One particularly clear example of this switch to hive behavior—whereby the “I” is powerfully transformed into a selfless “we” that can triumph in group-against-group competition—is given by Haidt in an account by historian William McNeill of how combat veterans like himself often experience their wartime service:
Many veterans who are honest with themselves will admit, I believe, that the experience of communal effort in battle … has been the high point of their lives … Their “I” passes insensibly into a “we,” “my” becomes “our,” and individual fate loses its central importance … I believe that it is nothing less than the assurance of immortality that makes self sacrifice at these moments so relatively easy … I may fall, but I do not die, for that which is real in me goes forward and lives on in the comrades for whom I gave up my life.

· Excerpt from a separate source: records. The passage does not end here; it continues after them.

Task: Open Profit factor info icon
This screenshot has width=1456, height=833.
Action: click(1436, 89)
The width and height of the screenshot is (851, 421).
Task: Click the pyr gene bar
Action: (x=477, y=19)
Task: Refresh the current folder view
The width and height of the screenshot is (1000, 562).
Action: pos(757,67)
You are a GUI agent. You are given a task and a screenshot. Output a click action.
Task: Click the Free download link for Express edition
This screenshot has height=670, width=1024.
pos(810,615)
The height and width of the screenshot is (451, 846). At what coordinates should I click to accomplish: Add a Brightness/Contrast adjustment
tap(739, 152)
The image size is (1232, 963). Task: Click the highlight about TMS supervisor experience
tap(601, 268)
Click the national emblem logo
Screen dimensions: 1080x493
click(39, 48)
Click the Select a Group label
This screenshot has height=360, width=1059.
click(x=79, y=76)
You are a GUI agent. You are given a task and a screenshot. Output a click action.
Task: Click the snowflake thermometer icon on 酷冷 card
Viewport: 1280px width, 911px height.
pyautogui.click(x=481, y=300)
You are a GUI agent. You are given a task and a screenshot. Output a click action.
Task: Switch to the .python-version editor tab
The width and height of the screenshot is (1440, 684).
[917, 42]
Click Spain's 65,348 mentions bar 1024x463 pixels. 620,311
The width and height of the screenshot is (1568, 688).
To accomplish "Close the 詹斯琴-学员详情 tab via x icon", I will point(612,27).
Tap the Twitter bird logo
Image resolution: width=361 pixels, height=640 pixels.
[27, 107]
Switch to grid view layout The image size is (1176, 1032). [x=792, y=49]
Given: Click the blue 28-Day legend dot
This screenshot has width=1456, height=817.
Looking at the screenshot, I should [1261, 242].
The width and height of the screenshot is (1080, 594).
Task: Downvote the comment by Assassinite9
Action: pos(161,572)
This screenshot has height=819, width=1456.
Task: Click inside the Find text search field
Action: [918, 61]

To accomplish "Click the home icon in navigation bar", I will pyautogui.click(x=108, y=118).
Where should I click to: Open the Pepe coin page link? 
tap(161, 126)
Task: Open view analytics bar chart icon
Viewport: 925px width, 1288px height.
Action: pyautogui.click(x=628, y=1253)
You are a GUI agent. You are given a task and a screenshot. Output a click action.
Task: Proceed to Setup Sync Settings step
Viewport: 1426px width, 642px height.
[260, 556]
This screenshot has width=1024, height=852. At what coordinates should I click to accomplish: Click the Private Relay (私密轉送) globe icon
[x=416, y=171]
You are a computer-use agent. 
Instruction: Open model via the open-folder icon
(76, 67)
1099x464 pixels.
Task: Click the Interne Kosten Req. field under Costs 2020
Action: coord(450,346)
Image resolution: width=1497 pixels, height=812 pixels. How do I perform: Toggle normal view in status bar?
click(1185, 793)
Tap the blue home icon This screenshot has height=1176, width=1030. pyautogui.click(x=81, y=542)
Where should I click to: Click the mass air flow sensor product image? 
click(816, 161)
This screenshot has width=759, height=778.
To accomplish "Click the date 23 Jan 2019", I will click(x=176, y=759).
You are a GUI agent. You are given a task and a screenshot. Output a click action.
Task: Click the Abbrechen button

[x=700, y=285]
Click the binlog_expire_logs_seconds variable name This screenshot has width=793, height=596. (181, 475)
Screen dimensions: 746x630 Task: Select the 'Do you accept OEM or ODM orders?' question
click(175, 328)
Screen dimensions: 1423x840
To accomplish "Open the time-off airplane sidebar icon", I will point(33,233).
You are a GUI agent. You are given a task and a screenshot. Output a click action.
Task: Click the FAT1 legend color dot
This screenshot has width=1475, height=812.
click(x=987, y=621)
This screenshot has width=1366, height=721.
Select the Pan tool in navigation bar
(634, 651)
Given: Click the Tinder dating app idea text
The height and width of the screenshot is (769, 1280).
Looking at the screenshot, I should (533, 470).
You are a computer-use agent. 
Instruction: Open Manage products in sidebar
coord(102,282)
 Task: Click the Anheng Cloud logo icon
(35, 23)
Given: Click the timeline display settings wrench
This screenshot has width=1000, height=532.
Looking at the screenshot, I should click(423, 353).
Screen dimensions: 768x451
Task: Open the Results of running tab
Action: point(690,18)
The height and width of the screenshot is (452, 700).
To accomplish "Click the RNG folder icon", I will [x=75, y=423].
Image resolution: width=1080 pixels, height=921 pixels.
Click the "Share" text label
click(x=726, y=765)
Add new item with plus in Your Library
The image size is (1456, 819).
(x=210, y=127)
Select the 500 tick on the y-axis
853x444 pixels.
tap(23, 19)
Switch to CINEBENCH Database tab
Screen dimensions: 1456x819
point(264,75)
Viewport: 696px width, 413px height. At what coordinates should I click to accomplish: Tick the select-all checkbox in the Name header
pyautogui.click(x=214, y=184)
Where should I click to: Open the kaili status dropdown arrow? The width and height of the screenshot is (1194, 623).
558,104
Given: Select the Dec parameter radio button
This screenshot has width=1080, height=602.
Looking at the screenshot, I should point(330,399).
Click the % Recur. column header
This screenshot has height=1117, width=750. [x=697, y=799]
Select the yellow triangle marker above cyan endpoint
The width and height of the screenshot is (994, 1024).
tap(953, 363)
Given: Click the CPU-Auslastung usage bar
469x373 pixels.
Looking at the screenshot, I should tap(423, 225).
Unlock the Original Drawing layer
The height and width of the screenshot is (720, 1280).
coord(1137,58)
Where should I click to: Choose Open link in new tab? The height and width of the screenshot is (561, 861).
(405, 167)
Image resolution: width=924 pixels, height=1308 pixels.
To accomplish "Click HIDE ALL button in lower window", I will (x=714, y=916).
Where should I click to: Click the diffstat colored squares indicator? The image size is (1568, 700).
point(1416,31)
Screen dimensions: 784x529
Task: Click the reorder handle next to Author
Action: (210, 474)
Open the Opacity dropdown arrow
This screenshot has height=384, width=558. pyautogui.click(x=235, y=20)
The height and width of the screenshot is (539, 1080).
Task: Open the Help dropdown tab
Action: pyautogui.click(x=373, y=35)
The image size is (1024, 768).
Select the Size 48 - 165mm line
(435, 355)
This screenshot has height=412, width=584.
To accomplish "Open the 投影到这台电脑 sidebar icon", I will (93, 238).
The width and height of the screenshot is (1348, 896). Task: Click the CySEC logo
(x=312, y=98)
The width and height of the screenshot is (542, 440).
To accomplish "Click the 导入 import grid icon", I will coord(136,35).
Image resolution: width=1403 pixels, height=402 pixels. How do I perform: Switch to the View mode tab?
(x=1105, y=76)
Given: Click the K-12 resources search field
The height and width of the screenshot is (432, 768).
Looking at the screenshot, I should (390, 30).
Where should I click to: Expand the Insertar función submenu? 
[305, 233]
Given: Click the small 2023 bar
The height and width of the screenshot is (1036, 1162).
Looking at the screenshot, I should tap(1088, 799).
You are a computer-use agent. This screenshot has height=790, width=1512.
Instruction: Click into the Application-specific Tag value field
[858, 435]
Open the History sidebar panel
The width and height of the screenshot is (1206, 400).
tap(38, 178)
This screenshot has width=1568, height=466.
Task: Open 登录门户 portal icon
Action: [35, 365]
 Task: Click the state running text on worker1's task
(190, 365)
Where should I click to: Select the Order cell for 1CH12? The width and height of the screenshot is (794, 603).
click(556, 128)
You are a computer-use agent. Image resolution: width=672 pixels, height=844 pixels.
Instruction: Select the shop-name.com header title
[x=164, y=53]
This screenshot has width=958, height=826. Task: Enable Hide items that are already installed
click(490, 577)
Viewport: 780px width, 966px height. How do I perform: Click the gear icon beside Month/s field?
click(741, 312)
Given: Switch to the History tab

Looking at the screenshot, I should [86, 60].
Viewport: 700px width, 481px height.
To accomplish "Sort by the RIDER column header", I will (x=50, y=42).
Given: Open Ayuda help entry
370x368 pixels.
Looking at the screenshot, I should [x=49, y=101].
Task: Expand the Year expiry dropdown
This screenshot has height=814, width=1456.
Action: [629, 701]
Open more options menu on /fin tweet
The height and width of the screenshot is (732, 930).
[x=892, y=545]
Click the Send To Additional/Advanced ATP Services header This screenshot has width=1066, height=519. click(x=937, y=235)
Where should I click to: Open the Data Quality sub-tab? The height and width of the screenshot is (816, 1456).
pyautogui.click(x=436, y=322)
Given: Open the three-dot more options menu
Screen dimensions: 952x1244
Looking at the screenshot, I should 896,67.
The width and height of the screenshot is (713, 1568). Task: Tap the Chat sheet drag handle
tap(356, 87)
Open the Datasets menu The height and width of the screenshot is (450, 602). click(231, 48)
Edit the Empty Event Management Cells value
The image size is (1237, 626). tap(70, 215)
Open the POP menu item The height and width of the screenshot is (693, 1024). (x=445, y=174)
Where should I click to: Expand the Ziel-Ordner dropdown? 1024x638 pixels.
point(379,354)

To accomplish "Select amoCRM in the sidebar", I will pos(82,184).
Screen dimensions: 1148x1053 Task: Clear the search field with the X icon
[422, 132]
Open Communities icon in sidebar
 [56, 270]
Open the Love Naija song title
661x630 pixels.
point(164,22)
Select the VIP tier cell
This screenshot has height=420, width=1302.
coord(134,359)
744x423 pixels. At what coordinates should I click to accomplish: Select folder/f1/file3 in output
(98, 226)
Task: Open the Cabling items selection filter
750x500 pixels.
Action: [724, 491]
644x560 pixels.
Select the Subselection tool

Accounts like these are seen by Haidt as an example of how religious ideas and group-mediated experiences have been used to trick people into sacralizing their group and its needs, thereby endowing the parochial community with great awesomeness and prestige so that the individual’s more selfish interest might be more easily subordinated to the group’s collective needs and demands. In warfare this can mean the very survival of the group, while in more peaceful settings it means more charitable giving and what Haidt describes as “parochial altruism.” Studies show that regular churchgoers give much greater proportions of their income to charities—especially church-based charities—and trust each other more. Although religion and God-belief are in some sense an illusion for both Durkheim and Haidt, they are seen as an often salutary fiction insofar as they help people to overcome their self-centeredness and direct their efforts to a greater collective good.